Marketing has been democratized.
The capability to use marketing tools and technology without having to beg or pay for attention is unprecedented. It’s a time where you can now build your own crowd to market and sell to without paying the mass media gate keepers.
That’s social media.
The social media networks are at your disposal, and with the right tactics and software, you can create brand awareness and access to influencers and decision makers in boardrooms across the world.
This freedom to take control of your own marketing comes at a cost. The cost is complexity and time. To be effective, it requires using multiple networks, constant content creations, and monitoring and managing.
With this technology and media explosion there are many marketing trends that have been emerging that we should be paying attention to.
7 Marketing Trends
Here are seven trends that all marketers need to consider in their toolbox of tactics to remain effective and current.
1. Content Marketing
The importance and role of content marketing and how it works across social media, search, multimedia, and mobile is becoming a key focus for many brands. Many companies don’t understand the importance of this trend and how it underlies almost all digital marketing. Brands such as Coca Cola have recognized this and changed their strategies to meet the web realities.
Brands have been blinded by the shiny new toy of social media, e.g. Facebook, and think that Facebook marketing is all they should be doing beyond their day to day habitual marketing that they have been doing for decades.
This is just a snippet of your activity focus. You should not be forgetting Twitter, Blogs, and Google+—just to mention a few to market your content.
Content is the foundation of all digital marketing and is the reason people read, view, or share.
Creating “liquid content” is vital to create brand awareness and tap into crowd sourced marketing.
2. Mobile Marketing
The rapid rise of smart phones and tablets has flatfooted many marketing managers, and delivering marketing messages and content that are optimized for mobile platforms is becoming a must. Increasingly consumers are viewing content, receiving emails, and buying products from small screens.
Companies need to urgently redesign websites and blogs that are “responsive” (responding to all devices’ screen sizes for optimal viewing and usability) to ensure they are optimizing for mobile devices. Some websites are recording 30-40% of all traffic from mobile devices. That should not be ignored. It will cost you money and lead to missed opportunities.
3. Integrated Digital Marketing
Companies that are savvy marketers are realizing that digital marketing should not be one offs that are islands of isolated tactics. Social media and content is impacting search results. Google created Google+ for a few reasons, including capturing social signals. Ensuring that your approach is allowing you to tie them all together to achieve maximum effectiveness is becoming key.

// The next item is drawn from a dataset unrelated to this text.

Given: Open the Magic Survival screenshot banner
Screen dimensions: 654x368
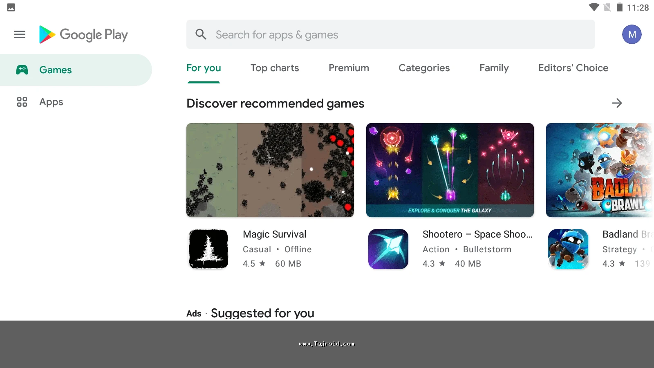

This is optimized and integrated digital marketing.
4. Social Media at Scale Marketing
Brands are also realizing that “doing” social media is complex and is like juggling many balls at once. We are seeing the rush to develop, buy start-ups and implement Enterprise platforms that are assisting marketing professionals to market, manage, and monitor multiple social networks and even other digital marketing (e.g., email).
The tools to manage the complexity are emerging and evolving as the rush to package the technology accelerates. The holy grail to have one tool to manage your marketing is the mission for many software companies who see this opportunity.
This is “social at scale.”
5. Continuous Marketing
Marketers need to realize that a strong trend is emerging called continuous marketing. It doesn’t mean that you shouldn’t run “campaigns.” The reality is that being found online (found in social network updates, Twitter streams, and in a Google search) requires constant SEO activity and content creating, publishing, and marketing.
Google hates silence.
Creating, curating, and marketing content that is fed into the maws of the social media beast needs to be relentless, or you will be left behind and you will be lost in the web noise.
To do this well requires implementing marketing automation that leverages your time and resources.
6. Personalized Marketing
The “one size fits all” approach to marketing where mass messages on television and traditional media are becoming less effective due to media saturation. We are seeing the rise of personalized marketing on e-commerce sites, websites, and emails that tailor the advertising and user interface to the relevant interests of consumers.
Visit an online store once and come back, and the website knows that you are male and like Nike runners. The next email that arrives has also been personalized with products that you visited while shopping online. The web is capturing your habits as it reads the data, applies intelligence, and services up information that is relevant to “you.”
This trend is being driven by technology using “big data” to increase marketing effectiveness.
7. Visual Marketing
We first saw the creep of visual marketing into the landscape when YouTube entered mainstream consciousness a few years ago. Since then this creep has turned into a torrent of visual marketing with emergence of Pinterest, Instagram, and even Slideshare.
In the last 6 months, this has gone to a whole new level as Vine’s 6 second snack size video and now Instagram’s 15 second video app has marketers scrambling for creative inspiration to apply and leverage this new trend.
Your marketing needs to ride this trend to increase engagement and cut through the online noise.
What About You?
Which trends excite you or even surprise you? Have you adapted your tactics to meet the continual marketing and technology revolution?